[Study material]
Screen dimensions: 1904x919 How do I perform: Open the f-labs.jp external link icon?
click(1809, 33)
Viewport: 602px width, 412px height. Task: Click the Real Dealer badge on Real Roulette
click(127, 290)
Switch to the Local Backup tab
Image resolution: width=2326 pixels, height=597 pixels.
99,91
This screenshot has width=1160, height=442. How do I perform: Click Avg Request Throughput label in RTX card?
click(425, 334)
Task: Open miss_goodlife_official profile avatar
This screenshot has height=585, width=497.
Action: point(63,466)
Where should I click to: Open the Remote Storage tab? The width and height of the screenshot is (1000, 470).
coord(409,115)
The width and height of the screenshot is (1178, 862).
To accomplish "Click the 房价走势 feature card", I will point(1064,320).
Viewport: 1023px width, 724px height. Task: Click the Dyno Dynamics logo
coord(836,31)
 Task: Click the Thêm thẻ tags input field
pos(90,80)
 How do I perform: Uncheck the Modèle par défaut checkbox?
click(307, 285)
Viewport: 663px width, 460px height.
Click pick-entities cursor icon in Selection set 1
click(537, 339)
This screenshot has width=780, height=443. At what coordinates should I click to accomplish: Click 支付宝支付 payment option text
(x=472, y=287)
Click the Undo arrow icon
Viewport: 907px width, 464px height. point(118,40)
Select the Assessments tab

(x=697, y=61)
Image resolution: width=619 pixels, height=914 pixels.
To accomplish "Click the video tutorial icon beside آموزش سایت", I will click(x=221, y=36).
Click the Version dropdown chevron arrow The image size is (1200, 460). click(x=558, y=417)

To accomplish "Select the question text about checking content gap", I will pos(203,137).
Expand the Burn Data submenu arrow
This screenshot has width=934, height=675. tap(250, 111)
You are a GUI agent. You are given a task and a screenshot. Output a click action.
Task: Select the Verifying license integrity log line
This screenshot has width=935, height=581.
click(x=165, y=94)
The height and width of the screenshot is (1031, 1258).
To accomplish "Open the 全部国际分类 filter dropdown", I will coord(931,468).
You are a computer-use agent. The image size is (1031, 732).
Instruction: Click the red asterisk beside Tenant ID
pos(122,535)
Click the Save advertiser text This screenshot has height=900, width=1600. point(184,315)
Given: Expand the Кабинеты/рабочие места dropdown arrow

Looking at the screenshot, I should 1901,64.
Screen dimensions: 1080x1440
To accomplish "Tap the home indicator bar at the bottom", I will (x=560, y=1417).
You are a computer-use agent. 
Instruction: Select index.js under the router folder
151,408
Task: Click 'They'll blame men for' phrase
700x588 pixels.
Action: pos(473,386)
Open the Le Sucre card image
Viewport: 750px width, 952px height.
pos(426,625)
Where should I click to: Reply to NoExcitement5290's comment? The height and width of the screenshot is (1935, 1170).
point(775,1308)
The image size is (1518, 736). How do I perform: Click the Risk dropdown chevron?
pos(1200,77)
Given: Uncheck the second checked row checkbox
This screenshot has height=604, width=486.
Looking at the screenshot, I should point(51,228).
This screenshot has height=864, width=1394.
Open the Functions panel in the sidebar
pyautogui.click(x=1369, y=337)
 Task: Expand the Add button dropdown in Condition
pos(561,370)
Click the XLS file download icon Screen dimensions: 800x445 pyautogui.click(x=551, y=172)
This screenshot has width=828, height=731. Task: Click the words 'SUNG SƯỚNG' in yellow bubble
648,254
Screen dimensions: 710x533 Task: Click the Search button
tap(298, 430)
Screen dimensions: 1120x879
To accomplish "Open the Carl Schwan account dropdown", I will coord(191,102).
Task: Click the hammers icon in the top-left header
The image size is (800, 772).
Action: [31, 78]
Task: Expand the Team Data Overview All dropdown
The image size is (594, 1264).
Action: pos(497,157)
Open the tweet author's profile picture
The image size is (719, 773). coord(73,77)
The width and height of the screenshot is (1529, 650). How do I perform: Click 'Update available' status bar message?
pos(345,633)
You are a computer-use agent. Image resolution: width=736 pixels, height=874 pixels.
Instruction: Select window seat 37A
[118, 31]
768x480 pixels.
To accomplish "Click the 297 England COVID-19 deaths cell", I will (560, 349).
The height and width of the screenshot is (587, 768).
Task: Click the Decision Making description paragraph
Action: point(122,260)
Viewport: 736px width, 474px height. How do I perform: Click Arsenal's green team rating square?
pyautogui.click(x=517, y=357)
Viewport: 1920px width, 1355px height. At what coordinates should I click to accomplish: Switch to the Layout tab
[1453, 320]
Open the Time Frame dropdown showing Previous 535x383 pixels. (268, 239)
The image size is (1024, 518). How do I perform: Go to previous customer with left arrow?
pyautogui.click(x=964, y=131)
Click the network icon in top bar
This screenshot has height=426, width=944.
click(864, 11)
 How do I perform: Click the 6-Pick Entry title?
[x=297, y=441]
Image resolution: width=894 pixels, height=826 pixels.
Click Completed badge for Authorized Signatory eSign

[What to produce] Go back to the start of the listing above. Reproduce each line exactly, ending with the line that contains "Viewport: 663px width, 460px height.".

[Expected answer]
Screen dimensions: 1904x919 How do I perform: Open the f-labs.jp external link icon?
click(1809, 33)
Viewport: 602px width, 412px height. Task: Click the Real Dealer badge on Real Roulette
click(127, 290)
Switch to the Local Backup tab
Image resolution: width=2326 pixels, height=597 pixels.
99,91
This screenshot has width=1160, height=442. How do I perform: Click Avg Request Throughput label in RTX card?
click(425, 334)
Task: Open miss_goodlife_official profile avatar
This screenshot has height=585, width=497.
Action: point(63,466)
Where should I click to: Open the Remote Storage tab? The width and height of the screenshot is (1000, 470).
coord(409,115)
The width and height of the screenshot is (1178, 862).
To accomplish "Click the 房价走势 feature card", I will point(1064,320).
Viewport: 1023px width, 724px height. Task: Click the Dyno Dynamics logo
coord(836,31)
 Task: Click the Thêm thẻ tags input field
pos(90,80)
 How do I perform: Uncheck the Modèle par défaut checkbox?
click(307, 285)
Viewport: 663px width, 460px height.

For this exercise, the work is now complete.